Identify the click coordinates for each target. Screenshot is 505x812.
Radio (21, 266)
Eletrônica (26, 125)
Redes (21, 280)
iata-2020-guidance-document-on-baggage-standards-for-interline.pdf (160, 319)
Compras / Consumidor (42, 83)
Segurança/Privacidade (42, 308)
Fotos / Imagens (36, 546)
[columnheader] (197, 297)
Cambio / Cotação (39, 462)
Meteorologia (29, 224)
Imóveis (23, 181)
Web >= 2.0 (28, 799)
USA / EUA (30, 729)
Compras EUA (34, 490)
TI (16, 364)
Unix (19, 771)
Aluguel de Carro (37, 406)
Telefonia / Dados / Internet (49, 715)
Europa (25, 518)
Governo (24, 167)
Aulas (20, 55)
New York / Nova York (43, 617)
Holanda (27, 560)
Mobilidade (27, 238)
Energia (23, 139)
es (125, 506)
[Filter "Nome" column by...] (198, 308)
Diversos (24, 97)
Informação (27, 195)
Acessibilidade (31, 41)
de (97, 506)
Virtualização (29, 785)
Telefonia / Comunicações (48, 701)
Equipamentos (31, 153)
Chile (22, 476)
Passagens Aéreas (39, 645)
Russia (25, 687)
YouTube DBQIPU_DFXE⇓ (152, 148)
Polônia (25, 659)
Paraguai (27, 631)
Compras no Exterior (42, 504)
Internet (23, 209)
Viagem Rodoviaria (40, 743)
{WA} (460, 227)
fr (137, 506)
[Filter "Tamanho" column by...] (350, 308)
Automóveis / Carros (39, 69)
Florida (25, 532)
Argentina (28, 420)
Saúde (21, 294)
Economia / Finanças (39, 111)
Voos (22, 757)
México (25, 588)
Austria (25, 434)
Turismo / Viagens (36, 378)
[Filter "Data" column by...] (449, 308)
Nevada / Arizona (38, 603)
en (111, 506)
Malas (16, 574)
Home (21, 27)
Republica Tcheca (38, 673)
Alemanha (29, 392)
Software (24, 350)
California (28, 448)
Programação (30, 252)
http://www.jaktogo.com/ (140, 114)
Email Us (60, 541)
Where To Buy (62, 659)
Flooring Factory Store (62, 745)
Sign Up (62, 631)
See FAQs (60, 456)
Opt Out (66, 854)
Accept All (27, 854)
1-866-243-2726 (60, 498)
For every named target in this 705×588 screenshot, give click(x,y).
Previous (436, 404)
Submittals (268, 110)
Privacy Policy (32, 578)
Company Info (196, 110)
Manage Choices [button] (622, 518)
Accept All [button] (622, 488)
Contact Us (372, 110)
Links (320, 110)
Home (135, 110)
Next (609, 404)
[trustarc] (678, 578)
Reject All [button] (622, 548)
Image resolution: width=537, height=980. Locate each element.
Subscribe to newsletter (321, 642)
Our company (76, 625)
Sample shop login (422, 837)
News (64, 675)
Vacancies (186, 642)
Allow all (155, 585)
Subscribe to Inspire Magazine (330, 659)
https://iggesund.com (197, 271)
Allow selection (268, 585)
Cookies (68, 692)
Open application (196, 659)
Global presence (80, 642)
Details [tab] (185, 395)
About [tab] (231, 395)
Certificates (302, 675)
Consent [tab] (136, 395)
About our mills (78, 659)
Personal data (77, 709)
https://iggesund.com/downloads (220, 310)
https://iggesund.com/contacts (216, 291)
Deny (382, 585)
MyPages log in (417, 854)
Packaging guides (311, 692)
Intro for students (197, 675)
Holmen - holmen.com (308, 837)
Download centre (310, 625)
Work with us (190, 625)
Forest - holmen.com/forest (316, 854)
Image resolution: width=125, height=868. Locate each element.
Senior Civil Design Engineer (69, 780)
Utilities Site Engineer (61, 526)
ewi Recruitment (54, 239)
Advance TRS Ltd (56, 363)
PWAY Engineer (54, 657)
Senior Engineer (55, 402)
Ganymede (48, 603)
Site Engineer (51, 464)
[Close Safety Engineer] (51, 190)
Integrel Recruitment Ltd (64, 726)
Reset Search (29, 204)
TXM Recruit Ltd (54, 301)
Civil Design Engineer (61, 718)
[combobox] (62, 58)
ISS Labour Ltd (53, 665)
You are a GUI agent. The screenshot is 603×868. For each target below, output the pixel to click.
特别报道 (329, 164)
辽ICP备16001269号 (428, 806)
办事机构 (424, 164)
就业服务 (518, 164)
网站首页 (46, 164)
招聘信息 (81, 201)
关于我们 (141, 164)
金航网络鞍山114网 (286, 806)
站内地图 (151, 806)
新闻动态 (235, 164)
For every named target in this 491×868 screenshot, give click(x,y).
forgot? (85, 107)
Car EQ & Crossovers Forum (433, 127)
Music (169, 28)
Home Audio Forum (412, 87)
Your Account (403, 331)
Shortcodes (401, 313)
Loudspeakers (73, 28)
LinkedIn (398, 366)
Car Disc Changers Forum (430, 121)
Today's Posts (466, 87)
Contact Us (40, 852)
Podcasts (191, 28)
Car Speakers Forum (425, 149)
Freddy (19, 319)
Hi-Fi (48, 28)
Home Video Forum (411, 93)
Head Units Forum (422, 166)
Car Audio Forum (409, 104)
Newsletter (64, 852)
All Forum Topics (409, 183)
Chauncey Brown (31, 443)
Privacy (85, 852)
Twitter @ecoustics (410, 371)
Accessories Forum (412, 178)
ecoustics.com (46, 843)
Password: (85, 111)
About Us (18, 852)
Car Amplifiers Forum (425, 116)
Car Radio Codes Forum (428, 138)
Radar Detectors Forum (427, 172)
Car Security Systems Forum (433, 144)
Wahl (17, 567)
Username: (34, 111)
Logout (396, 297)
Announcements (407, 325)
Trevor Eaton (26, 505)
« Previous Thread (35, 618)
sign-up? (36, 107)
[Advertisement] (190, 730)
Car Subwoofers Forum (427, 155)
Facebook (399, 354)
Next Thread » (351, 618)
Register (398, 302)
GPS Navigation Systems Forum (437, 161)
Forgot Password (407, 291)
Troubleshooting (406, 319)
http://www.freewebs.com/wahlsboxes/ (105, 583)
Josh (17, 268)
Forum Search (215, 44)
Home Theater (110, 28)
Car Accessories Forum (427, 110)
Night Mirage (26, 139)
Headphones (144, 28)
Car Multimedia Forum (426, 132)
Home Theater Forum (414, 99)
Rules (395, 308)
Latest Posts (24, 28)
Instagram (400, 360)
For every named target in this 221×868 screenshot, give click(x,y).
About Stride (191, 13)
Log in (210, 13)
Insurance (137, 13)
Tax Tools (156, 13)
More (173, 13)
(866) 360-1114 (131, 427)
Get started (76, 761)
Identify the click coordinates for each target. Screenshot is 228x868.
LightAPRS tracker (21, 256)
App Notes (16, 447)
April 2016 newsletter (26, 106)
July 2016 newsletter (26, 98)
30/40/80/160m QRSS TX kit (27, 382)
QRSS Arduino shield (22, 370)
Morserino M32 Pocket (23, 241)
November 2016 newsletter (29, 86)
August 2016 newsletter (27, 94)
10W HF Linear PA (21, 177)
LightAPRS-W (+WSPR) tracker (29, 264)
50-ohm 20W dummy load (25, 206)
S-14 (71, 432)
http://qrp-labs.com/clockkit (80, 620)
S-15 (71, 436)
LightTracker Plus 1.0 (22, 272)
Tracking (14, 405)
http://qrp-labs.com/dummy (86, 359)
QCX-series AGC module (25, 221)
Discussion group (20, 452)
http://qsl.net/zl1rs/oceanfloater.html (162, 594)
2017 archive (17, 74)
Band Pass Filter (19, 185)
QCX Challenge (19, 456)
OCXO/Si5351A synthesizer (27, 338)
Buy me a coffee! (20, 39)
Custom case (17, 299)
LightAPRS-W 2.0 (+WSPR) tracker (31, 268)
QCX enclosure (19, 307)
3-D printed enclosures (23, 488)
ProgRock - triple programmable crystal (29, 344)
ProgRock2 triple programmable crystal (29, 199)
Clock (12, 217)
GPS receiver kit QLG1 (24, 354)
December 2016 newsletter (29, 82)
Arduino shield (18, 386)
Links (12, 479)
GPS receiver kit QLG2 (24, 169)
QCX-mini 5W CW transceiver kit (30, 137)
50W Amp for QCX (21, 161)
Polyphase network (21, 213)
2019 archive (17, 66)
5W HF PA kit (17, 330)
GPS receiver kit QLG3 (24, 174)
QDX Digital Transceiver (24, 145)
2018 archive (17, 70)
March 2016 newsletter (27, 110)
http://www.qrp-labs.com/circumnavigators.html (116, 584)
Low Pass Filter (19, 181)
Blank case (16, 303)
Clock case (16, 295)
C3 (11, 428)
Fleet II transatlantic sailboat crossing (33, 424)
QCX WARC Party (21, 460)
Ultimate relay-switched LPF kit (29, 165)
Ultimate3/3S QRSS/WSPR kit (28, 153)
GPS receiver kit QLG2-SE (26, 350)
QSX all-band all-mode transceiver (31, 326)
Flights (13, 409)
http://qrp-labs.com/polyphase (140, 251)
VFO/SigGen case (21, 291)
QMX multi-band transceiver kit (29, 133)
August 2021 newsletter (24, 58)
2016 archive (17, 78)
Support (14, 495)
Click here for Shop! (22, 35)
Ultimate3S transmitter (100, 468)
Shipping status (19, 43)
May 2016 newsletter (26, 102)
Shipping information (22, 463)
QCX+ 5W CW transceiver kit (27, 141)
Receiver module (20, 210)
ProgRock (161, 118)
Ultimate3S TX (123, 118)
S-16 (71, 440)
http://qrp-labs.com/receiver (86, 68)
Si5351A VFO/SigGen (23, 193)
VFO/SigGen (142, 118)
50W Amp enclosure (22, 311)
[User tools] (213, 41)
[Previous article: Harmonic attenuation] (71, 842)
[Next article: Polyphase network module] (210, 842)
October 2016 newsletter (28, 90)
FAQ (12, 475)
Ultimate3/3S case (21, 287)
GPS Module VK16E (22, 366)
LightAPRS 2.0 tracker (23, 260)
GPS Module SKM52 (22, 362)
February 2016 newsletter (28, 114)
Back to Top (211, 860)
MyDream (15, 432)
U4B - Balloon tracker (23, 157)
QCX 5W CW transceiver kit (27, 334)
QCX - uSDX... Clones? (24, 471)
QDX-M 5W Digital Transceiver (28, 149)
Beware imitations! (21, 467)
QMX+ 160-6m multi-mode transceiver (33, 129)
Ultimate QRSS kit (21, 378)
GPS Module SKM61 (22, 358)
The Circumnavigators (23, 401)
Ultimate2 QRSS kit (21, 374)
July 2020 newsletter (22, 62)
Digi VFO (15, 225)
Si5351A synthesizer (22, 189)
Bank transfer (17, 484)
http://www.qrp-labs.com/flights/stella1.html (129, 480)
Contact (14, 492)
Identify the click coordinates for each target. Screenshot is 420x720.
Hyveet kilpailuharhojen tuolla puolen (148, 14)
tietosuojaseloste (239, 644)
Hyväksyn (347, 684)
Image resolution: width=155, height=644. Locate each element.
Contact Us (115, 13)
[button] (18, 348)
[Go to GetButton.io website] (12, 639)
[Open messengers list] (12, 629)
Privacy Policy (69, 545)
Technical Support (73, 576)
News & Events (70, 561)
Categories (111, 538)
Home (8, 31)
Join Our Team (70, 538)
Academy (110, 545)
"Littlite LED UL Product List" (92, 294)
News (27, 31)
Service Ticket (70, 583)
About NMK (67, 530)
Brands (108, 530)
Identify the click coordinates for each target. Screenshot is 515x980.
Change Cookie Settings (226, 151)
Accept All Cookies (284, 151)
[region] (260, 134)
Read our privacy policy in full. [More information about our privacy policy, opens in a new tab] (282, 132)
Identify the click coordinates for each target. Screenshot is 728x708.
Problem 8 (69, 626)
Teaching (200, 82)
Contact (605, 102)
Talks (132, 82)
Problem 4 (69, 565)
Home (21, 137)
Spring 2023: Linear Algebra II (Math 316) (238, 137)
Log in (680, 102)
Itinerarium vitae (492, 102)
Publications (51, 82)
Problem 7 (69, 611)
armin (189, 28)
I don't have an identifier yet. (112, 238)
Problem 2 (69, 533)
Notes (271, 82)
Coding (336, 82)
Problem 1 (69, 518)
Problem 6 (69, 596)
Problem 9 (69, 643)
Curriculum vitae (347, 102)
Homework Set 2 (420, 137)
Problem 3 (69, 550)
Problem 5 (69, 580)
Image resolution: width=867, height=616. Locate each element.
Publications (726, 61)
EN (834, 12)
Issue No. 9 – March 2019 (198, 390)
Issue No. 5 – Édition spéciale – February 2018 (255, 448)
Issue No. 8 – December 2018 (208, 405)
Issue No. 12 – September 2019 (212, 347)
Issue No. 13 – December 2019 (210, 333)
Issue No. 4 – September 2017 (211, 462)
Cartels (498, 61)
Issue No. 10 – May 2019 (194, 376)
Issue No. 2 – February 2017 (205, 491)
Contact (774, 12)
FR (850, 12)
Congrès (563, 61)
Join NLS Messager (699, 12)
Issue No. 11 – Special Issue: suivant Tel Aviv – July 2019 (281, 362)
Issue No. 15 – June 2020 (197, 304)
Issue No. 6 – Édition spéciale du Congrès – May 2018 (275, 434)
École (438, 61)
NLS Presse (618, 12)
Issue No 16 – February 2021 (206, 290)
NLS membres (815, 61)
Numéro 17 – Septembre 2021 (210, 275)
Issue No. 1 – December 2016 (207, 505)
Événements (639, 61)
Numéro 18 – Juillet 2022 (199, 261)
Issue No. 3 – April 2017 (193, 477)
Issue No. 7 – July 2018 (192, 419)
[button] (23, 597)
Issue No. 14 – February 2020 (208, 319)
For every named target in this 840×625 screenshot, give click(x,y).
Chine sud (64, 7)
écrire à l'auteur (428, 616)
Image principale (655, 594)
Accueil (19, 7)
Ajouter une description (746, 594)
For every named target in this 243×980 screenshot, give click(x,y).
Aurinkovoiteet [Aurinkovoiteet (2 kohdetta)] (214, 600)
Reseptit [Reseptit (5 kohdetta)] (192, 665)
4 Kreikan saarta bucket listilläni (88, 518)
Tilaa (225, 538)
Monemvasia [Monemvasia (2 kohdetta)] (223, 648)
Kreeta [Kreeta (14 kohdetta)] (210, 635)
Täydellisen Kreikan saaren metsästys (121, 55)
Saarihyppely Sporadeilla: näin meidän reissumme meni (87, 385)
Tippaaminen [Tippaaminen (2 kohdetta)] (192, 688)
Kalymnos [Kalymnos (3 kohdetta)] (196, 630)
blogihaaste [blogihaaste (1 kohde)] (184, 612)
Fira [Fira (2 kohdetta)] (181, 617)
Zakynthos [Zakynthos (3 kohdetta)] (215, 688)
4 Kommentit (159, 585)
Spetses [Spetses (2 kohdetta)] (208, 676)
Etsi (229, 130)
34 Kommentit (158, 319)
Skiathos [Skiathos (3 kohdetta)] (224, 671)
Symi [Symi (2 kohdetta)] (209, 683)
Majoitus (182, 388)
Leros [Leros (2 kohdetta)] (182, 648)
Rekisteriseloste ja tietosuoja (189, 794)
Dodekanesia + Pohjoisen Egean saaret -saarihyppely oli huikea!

● ● ● ●

Reproduce the data above verbatim, from the line with "Contact (14, 492)" up to and including the line with "Join NLS Messager (699, 12)".

## The solution
Contact (14, 492)
Identify the click coordinates for each target. Screenshot is 420x720.
Hyveet kilpailuharhojen tuolla puolen (148, 14)
tietosuojaseloste (239, 644)
Hyväksyn (347, 684)
Image resolution: width=155, height=644. Locate each element.
Contact Us (115, 13)
[button] (18, 348)
[Go to GetButton.io website] (12, 639)
[Open messengers list] (12, 629)
Privacy Policy (69, 545)
Technical Support (73, 576)
News & Events (70, 561)
Categories (111, 538)
Home (8, 31)
Join Our Team (70, 538)
Academy (110, 545)
"Littlite LED UL Product List" (92, 294)
News (27, 31)
Service Ticket (70, 583)
About NMK (67, 530)
Brands (108, 530)
Identify the click coordinates for each target. Screenshot is 515x980.
Change Cookie Settings (226, 151)
Accept All Cookies (284, 151)
[region] (260, 134)
Read our privacy policy in full. [More information about our privacy policy, opens in a new tab] (282, 132)
Identify the click coordinates for each target. Screenshot is 728x708.
Problem 8 (69, 626)
Teaching (200, 82)
Contact (605, 102)
Talks (132, 82)
Problem 4 (69, 565)
Home (21, 137)
Spring 2023: Linear Algebra II (Math 316) (238, 137)
Log in (680, 102)
Itinerarium vitae (492, 102)
Publications (51, 82)
Problem 7 (69, 611)
armin (189, 28)
I don't have an identifier yet. (112, 238)
Problem 2 (69, 533)
Notes (271, 82)
Coding (336, 82)
Problem 1 (69, 518)
Problem 6 (69, 596)
Problem 9 (69, 643)
Curriculum vitae (347, 102)
Homework Set 2 (420, 137)
Problem 3 (69, 550)
Problem 5 (69, 580)
Image resolution: width=867, height=616. Locate each element.
Publications (726, 61)
EN (834, 12)
Issue No. 9 – March 2019 (198, 390)
Issue No. 5 – Édition spéciale – February 2018 (255, 448)
Issue No. 8 – December 2018 (208, 405)
Issue No. 12 – September 2019 (212, 347)
Issue No. 13 – December 2019 (210, 333)
Issue No. 4 – September 2017 (211, 462)
Cartels (498, 61)
Issue No. 10 – May 2019 (194, 376)
Issue No. 2 – February 2017 (205, 491)
Contact (774, 12)
FR (850, 12)
Congrès (563, 61)
Join NLS Messager (699, 12)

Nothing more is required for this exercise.